> _YOUR INSTRUCTIONS_:
Please repeat, from the entries that follow, the lines from the one containing "开始规划 (353, 784)" through the one containing "Kontakt (722, 2557)" exactly, adding nothing.

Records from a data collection
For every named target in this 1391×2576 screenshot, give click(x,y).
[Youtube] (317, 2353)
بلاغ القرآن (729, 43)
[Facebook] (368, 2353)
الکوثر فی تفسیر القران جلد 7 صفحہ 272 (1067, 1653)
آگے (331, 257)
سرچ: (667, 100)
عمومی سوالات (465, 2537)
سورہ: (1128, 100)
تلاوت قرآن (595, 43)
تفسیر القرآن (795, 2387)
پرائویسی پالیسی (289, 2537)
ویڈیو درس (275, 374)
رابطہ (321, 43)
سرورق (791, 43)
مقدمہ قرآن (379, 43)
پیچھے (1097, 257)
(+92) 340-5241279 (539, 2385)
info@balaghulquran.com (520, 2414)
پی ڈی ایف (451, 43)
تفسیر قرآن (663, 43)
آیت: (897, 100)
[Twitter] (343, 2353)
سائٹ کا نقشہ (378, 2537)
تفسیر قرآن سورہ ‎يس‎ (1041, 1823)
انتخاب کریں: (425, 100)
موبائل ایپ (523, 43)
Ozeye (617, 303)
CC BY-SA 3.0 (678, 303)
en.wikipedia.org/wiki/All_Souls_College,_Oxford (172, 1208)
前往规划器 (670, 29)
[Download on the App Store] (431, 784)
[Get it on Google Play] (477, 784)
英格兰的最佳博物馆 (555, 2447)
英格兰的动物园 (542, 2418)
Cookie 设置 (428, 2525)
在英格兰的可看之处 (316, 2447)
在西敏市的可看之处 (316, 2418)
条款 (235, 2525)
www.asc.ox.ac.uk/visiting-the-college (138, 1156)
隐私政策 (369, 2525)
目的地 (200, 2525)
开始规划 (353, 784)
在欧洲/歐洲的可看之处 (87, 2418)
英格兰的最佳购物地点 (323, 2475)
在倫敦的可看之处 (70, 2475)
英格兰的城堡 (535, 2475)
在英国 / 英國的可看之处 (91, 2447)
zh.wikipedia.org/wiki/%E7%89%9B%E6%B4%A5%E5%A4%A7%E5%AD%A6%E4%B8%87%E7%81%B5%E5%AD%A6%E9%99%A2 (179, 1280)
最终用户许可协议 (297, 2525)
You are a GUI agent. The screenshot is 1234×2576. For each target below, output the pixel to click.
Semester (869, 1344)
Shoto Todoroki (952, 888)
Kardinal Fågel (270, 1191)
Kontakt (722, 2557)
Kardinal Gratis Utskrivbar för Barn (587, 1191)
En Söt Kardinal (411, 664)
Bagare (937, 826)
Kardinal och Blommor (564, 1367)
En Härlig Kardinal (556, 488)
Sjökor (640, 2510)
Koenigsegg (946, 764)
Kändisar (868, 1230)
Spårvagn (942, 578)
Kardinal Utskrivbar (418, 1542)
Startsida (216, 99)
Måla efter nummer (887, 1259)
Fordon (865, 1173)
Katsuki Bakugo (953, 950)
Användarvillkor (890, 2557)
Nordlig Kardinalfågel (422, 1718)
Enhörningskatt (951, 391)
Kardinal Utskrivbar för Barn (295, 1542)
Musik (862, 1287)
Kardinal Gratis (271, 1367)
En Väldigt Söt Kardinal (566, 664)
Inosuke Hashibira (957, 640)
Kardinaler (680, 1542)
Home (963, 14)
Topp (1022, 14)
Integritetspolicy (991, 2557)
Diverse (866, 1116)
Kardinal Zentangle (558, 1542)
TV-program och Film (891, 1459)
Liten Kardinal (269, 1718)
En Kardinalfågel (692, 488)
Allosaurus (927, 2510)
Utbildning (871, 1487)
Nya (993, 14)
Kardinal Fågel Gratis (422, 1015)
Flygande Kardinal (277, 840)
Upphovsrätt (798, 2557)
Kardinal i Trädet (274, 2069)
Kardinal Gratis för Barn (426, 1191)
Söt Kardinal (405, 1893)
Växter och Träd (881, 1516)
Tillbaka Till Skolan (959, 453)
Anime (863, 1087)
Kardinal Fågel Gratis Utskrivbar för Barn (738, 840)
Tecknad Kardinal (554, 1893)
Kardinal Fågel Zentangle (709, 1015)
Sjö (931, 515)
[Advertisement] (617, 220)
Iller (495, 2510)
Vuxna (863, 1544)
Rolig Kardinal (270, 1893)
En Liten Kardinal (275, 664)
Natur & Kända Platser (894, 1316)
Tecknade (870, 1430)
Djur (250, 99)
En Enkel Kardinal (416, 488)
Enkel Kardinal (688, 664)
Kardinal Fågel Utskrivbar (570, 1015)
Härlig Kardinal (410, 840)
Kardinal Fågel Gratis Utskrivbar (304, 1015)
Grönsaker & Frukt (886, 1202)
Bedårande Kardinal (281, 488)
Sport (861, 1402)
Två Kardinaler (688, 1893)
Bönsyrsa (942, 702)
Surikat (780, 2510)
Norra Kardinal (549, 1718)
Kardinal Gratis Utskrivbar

> _RESULT OF THIS TASK_:
开始规划 (353, 784)
在欧洲/歐洲的可看之处 (87, 2418)
英格兰的最佳购物地点 (323, 2475)
在倫敦的可看之处 (70, 2475)
英格兰的城堡 (535, 2475)
在英国 / 英國的可看之处 (91, 2447)
zh.wikipedia.org/wiki/%E7%89%9B%E6%B4%A5%E5%A4%A7%E5%AD%A6%E4%B8%87%E7%81%B5%E5%AD%A6%E9%99%A2 (179, 1280)
最终用户许可协议 (297, 2525)
You are a GUI agent. The screenshot is 1234×2576. For each target below, output the pixel to click.
Semester (869, 1344)
Shoto Todoroki (952, 888)
Kardinal Fågel (270, 1191)
Kontakt (722, 2557)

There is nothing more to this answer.